Records from a data source:
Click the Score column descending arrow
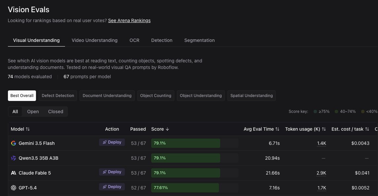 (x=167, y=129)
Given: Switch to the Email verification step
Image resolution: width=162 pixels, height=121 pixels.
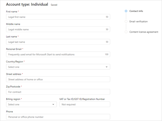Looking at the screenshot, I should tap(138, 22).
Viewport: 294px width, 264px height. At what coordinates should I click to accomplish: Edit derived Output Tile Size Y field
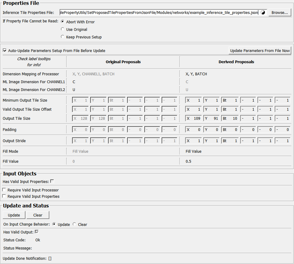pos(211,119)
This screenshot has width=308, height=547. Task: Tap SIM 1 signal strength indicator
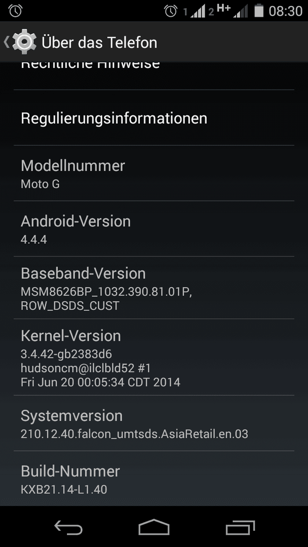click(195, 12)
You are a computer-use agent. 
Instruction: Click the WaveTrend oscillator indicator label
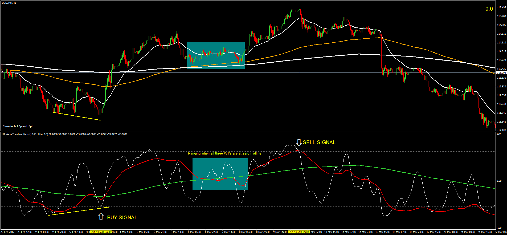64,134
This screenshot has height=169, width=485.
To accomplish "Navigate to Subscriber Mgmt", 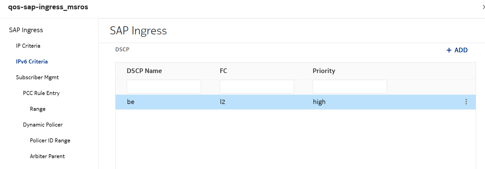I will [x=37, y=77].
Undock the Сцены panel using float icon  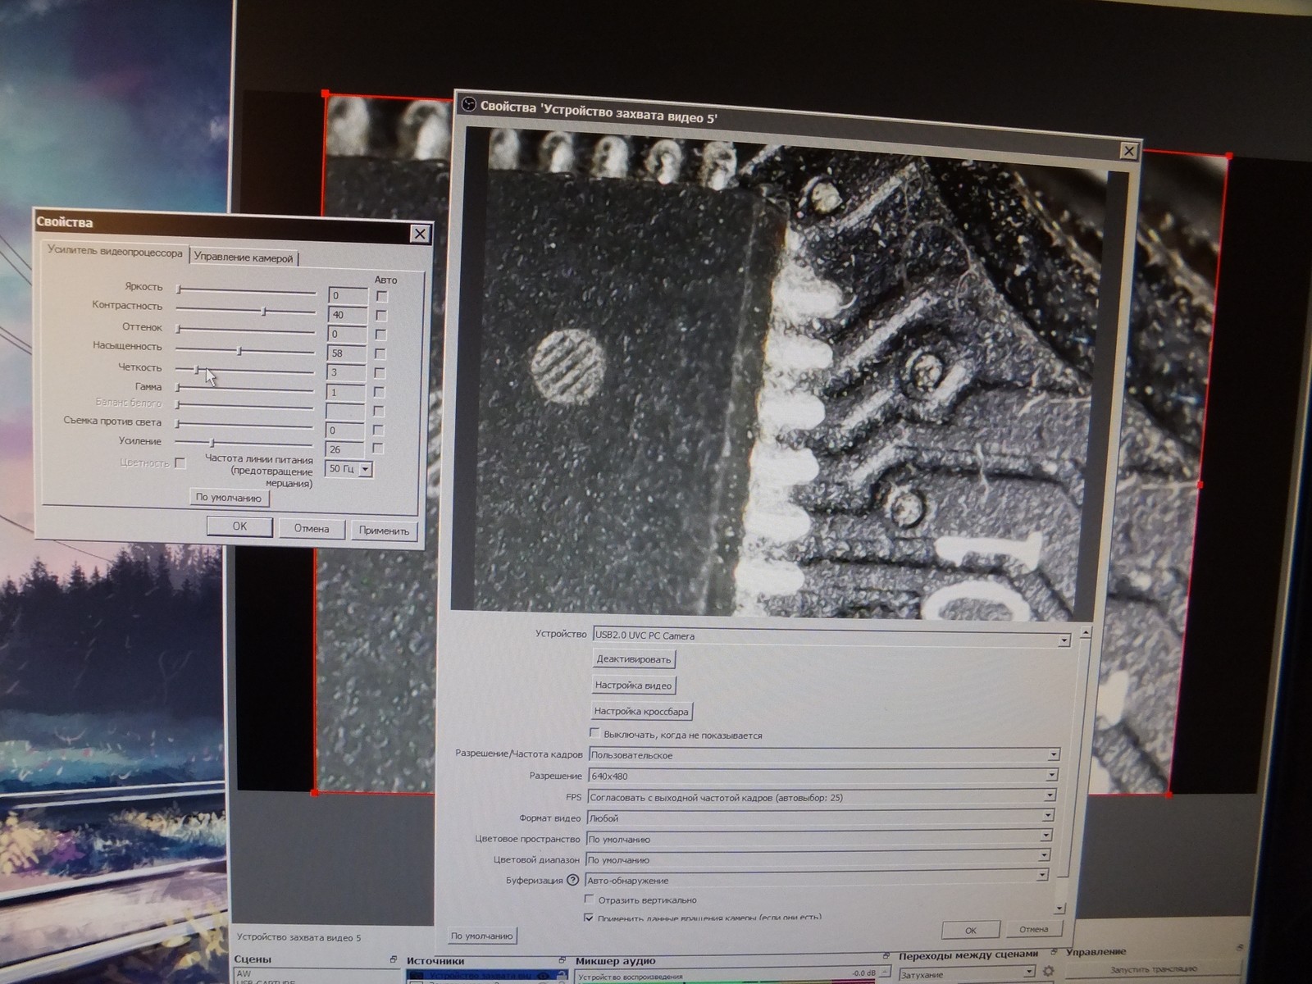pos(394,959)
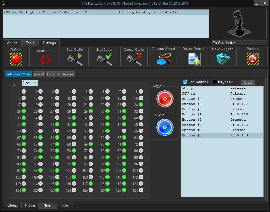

Directions: Nothing but the lines from the first line of the data above through the line holding "This screenshot has height=169, width=485." may appear in the response, copied exactly and without pictures.

Response to this exercise:
Click the Score column descending arrow
 (x=167, y=129)
Given: Switch to the Email verification step
Image resolution: width=162 pixels, height=121 pixels.
Looking at the screenshot, I should tap(138, 22).
Viewport: 294px width, 264px height. At what coordinates should I click to accomplish: Edit derived Output Tile Size Y field
pos(211,119)
This screenshot has width=308, height=547. Task: Tap SIM 1 signal strength indicator
click(195, 12)
You are a computer-use agent. 
Instruction: Click the WaveTrend oscillator indicator label
64,134
This screenshot has height=169, width=485.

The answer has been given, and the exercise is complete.